:: Work task ::
Through the line that contains "Click the Split Editor icon", return the data below exactly, starting at its first line; leave the rest out.

****

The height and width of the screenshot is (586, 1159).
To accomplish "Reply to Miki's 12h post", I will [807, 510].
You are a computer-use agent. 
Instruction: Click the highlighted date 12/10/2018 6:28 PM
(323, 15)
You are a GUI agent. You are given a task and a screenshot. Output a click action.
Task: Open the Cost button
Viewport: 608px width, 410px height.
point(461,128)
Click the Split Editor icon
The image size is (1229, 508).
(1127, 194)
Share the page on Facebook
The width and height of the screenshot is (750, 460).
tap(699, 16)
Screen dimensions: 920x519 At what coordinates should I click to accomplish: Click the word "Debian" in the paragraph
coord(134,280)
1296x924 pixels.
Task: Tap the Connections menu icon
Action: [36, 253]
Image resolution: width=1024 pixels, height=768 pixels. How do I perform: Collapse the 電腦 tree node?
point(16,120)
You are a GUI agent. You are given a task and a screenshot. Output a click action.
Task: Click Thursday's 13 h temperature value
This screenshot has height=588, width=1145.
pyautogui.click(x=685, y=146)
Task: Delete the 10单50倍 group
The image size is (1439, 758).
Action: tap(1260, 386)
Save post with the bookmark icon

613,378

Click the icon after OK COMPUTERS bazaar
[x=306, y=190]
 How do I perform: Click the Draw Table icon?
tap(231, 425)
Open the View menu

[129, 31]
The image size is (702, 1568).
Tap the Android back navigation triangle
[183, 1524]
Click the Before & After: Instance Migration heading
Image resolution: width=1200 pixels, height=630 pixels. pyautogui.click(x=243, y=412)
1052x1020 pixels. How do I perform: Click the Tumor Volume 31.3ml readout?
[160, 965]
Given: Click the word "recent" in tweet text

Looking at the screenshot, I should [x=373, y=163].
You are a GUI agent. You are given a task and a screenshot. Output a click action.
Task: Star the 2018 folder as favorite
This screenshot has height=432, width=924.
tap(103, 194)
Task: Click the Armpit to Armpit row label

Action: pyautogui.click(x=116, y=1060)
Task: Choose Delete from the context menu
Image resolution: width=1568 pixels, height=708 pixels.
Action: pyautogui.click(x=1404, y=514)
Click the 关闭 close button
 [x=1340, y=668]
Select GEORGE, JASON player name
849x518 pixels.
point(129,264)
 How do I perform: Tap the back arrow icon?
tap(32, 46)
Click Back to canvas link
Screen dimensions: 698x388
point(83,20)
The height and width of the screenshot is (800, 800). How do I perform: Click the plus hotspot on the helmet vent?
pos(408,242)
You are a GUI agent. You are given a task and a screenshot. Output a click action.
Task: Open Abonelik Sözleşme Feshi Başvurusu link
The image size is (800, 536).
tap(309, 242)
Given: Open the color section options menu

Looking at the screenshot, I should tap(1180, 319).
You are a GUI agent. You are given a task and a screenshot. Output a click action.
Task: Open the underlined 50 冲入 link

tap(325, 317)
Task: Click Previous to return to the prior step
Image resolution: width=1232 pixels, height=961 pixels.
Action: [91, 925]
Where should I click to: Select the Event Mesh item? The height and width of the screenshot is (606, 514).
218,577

****

:: Exercise solution ::
The height and width of the screenshot is (586, 1159).
To accomplish "Reply to Miki's 12h post", I will [807, 510].
You are a computer-use agent. 
Instruction: Click the highlighted date 12/10/2018 6:28 PM
(323, 15)
You are a GUI agent. You are given a task and a screenshot. Output a click action.
Task: Open the Cost button
Viewport: 608px width, 410px height.
point(461,128)
Click the Split Editor icon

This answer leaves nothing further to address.